SUNDAY, Aug. 3, 2014 (HealthDay News) — Dr Kent Brantly, one of two Americans stricken with the Ebola virus in the West Africa nation of Liberia, was delivered Saturday morning to an Atlanta hospital for treatment.
After transport from Liberia on a specially outfitted plane Brantly, 33, climbed out of an ambulance with the aid of another person and then walked the short distance to the entrance of Emory University Hospital. Both Brantly and the person who helped him were wearing special biocontainment suits and similar protective gear, NBC News reported.
Brantly’s wife Amber, as well as his mother and father, had traveled to the hospital to meet him but his two small children did not make the trip.
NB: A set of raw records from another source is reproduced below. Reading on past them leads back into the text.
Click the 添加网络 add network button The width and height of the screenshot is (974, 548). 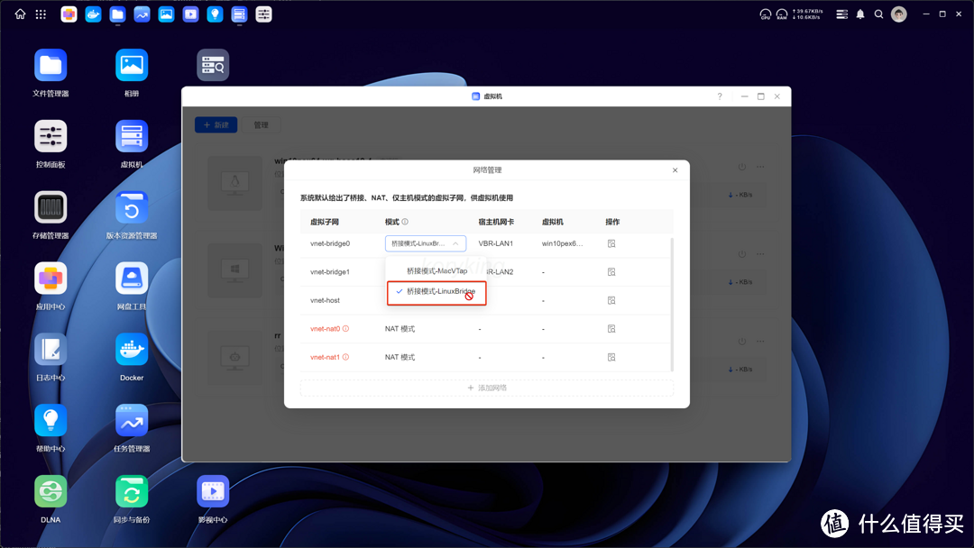click(x=487, y=388)
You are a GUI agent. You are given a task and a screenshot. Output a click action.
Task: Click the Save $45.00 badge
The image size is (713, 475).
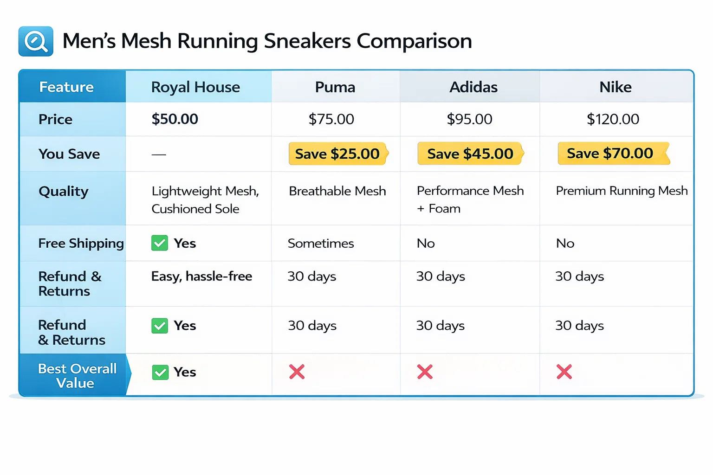470,154
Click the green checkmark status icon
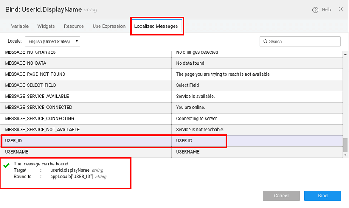Viewport: 349px width, 208px height. [x=6, y=165]
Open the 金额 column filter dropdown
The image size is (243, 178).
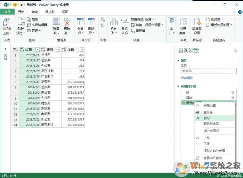coord(82,50)
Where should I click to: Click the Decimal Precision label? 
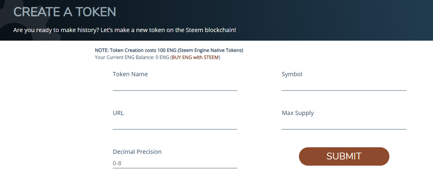pos(137,152)

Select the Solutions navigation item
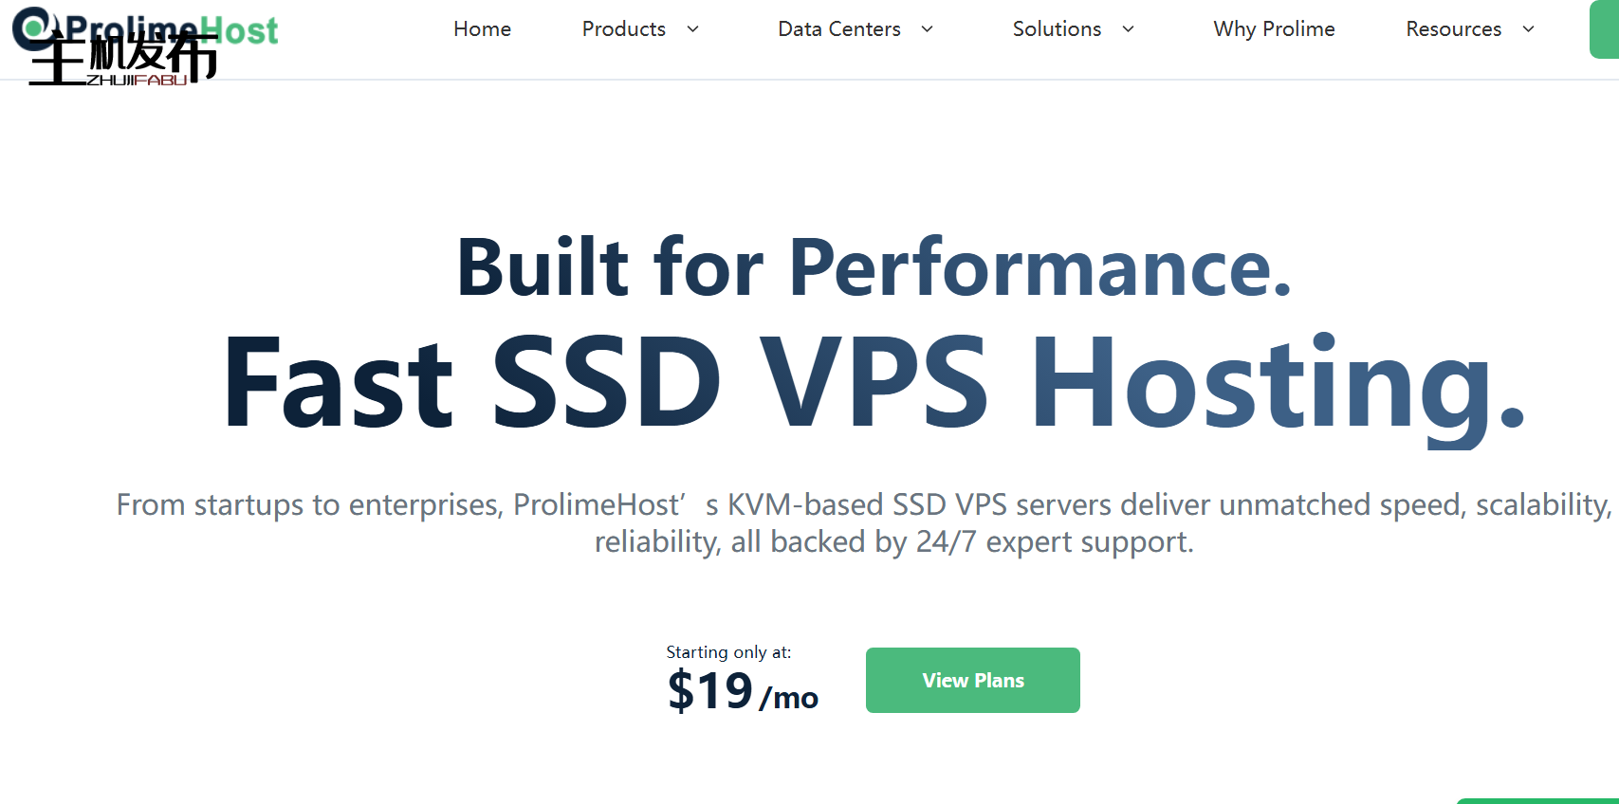pos(1057,29)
The second patient, Dr Nancy Writebol, 59, will also be flown to Atlanta for treatment at the same medical center. According to SIM (Serving In Mission), the aid agency Writebol was working for in Liberia, she will probably arrive in the U.S. early this week. She will be transported in the same specially outfitted plane that Brantly that arrived in.
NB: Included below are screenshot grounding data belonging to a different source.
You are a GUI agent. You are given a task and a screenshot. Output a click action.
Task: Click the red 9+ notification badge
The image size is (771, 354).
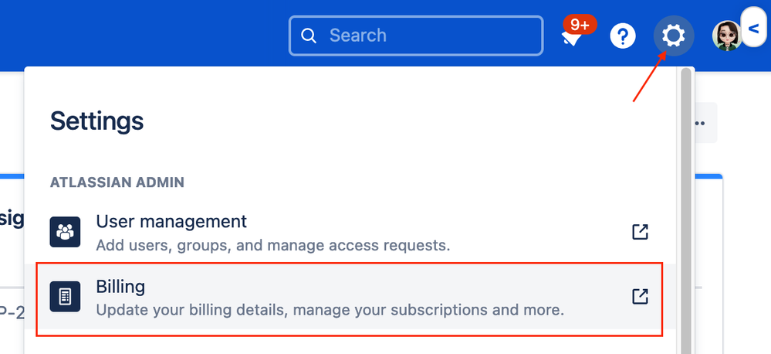coord(580,25)
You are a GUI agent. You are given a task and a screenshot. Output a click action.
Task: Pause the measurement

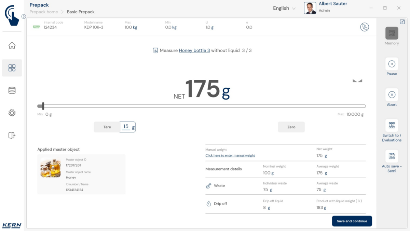point(392,64)
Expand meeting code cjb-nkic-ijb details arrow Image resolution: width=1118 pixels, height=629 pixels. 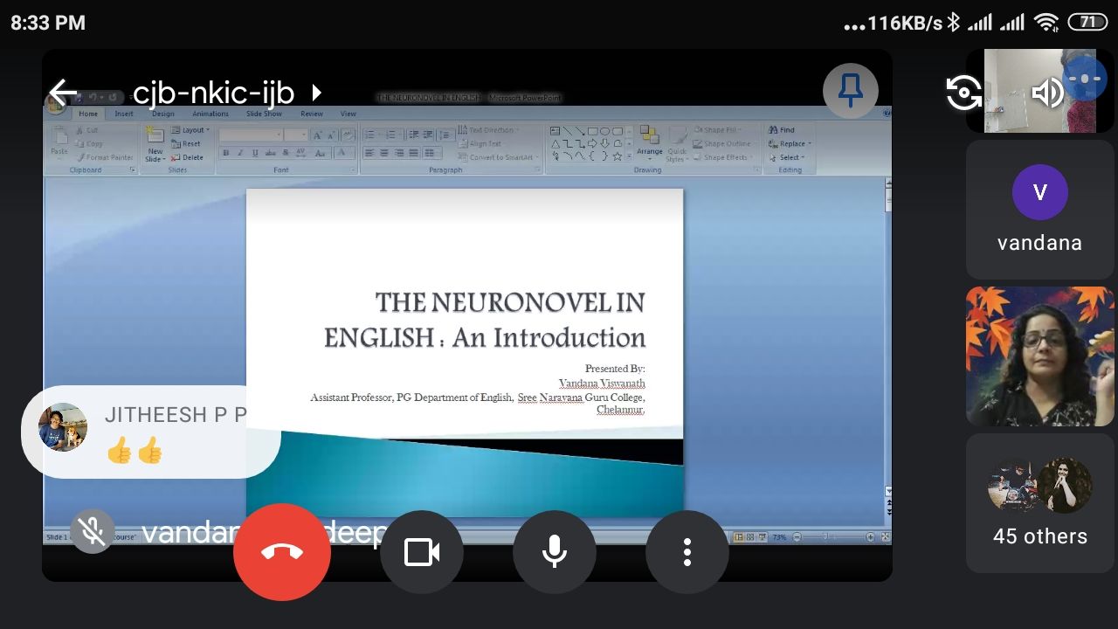[316, 92]
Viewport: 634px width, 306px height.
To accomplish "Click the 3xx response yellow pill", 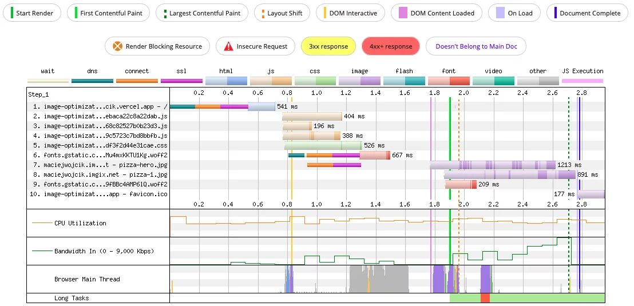I will coord(328,46).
Both Brantly and Writebol had been working at clinics in Liberia, helping victims of an Ebola outbreak that the World Health Organization says has already killed at least 729 people. Brantly is working with aid agency Samaritan’s Purse. The group issued a statement last week describing both patients as being in “serious condition.”
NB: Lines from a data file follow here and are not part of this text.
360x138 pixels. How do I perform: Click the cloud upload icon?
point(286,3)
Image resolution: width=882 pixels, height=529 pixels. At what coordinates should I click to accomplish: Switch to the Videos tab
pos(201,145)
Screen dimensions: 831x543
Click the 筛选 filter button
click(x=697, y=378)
The unit at Emory that will care for Brantly and Writebol has been designed for just these types of cases, however. In a statement, Emory said that the unit “has unique equipment and infrastructure that provide an extraordinarily high level of clinical isolation.” Staff who work in the unit are specifically trained and practiced in treating “this type of patient,” the hospital said.
The evacuation of the two patients from West Africa had been facilitated by the U.S. State Department in cooperation with the Centers for Disease Control and Prevention. “Every precaution is being taken to move the patients safely and securely, to provide critical care en route on a non-commercial aircraft, and to maintain strict isolation upon arrival in the United States,” State Department spokeswoman Marie Harf said on Friday.
There’s no cure or vaccine for Ebola, which wreaks life-threatening havoc on the body by attacking multiple organ systems simultaneously.
Instead, doctors must fall back on the basics of “good, meticulous intensive care,” supporting the patient and targeting treatment toward organs that are under attack, explained Dr. Lee Norman, chief medical officer for the University of Kansas Hospital and an expert on the disease.
“You treat the things that are failing,” Norman said. “If a person is dehydrated, you treat them with IV fluid support. If a person has respiratory failure, you put them on a ventilator.”
According to Dr Bruce Hirsch, an infectious diseases specialist at North Shore University Hospital in Manhasset, NY, Ebola’s ravages are such that even young, healthy patient — who usually can fight off most serious illnesses — have a high death rate. Pumping fluids into patients remains the best front-line treatment for Ebola, to limit the damage caused by inflammation, he said.
In related news, CNN reports that a retired American doctor who had been helping Ebola patients in Monrovia returned to the United States last week and placed himself in voluntary quarantine in his hometown of Morristown, Tenn.
Dr Alan Jamison, 69, said he has had no symptoms of Ebola and his last encounter with an Ebola patient was July 19. He plans to place himself in isolation in his home for 21 days, the incubation period for the disease (meaning the time elapsed between infection and any onset of symptoms).
“I’m feeling normal and doing the typical things a person would do in their home,” he told CNN. ” I have my family who can bring me food if I need anything, and they would not enter the house. They can leave items outside the home.”